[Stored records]
══════
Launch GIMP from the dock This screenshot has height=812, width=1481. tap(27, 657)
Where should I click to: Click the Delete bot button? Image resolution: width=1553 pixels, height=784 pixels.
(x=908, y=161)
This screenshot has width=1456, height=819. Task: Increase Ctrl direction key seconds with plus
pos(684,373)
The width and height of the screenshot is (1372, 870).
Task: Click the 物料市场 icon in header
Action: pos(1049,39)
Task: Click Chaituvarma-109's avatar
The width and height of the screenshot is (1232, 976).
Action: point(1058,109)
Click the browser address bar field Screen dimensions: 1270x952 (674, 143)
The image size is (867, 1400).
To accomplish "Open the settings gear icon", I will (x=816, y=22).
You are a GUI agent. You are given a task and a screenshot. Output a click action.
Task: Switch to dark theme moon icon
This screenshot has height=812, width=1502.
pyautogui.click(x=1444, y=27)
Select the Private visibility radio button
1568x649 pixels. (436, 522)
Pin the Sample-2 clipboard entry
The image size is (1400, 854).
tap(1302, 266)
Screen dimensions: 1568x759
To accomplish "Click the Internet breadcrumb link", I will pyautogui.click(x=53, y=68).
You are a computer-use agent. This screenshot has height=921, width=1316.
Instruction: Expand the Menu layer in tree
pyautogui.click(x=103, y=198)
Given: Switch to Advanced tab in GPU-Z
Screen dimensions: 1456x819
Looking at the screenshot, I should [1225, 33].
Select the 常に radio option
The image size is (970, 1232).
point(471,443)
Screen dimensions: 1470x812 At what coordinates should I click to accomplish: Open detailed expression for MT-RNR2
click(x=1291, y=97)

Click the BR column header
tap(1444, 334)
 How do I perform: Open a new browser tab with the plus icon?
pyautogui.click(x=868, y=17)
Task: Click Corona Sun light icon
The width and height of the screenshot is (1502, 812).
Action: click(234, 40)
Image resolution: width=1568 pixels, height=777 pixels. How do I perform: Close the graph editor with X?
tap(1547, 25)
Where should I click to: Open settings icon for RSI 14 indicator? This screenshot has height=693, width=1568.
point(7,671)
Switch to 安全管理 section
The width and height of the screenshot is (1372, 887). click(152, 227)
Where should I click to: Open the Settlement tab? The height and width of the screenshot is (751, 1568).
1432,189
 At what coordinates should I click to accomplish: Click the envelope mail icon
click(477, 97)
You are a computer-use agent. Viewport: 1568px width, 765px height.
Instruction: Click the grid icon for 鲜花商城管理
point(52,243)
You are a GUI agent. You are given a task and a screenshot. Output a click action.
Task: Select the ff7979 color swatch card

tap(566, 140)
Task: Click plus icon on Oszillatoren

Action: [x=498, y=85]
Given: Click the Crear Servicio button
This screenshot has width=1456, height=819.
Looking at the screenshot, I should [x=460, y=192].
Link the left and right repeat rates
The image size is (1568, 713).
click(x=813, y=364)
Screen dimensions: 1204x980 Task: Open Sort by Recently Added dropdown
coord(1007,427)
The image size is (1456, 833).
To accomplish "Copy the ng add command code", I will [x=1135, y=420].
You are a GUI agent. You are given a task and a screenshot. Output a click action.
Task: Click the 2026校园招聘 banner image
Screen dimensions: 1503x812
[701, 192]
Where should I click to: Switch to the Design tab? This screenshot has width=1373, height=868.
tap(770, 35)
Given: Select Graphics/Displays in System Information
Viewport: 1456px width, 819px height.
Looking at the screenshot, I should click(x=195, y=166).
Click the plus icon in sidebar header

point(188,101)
══════
_What is needed:_
From the line containing "At what coordinates should I click to accomplish: Click" down to the final line of the data, write out every line exactly; both the first and last of these belong in your answer, and nothing else does.

_Answer to this exercise:_
 At what coordinates should I click to accomplish: Click the envelope mail icon
click(477, 97)
You are a computer-use agent. Viewport: 1568px width, 765px height.
Instruction: Click the grid icon for 鲜花商城管理
point(52,243)
You are a GUI agent. You are given a task and a screenshot. Output a click action.
Task: Select the ff7979 color swatch card

tap(566, 140)
Task: Click plus icon on Oszillatoren

Action: [x=498, y=85]
Given: Click the Crear Servicio button
This screenshot has width=1456, height=819.
Looking at the screenshot, I should [x=460, y=192].
Link the left and right repeat rates
The image size is (1568, 713).
click(x=813, y=364)
Screen dimensions: 1204x980 Task: Open Sort by Recently Added dropdown
coord(1007,427)
The image size is (1456, 833).
To accomplish "Copy the ng add command code", I will [x=1135, y=420].
You are a GUI agent. You are given a task and a screenshot. Output a click action.
Task: Click the 2026校园招聘 banner image
Screen dimensions: 1503x812
[701, 192]
Where should I click to: Switch to the Design tab? This screenshot has width=1373, height=868.
tap(770, 35)
Given: Select Graphics/Displays in System Information
Viewport: 1456px width, 819px height.
Looking at the screenshot, I should click(x=195, y=166).
Click the plus icon in sidebar header

point(188,101)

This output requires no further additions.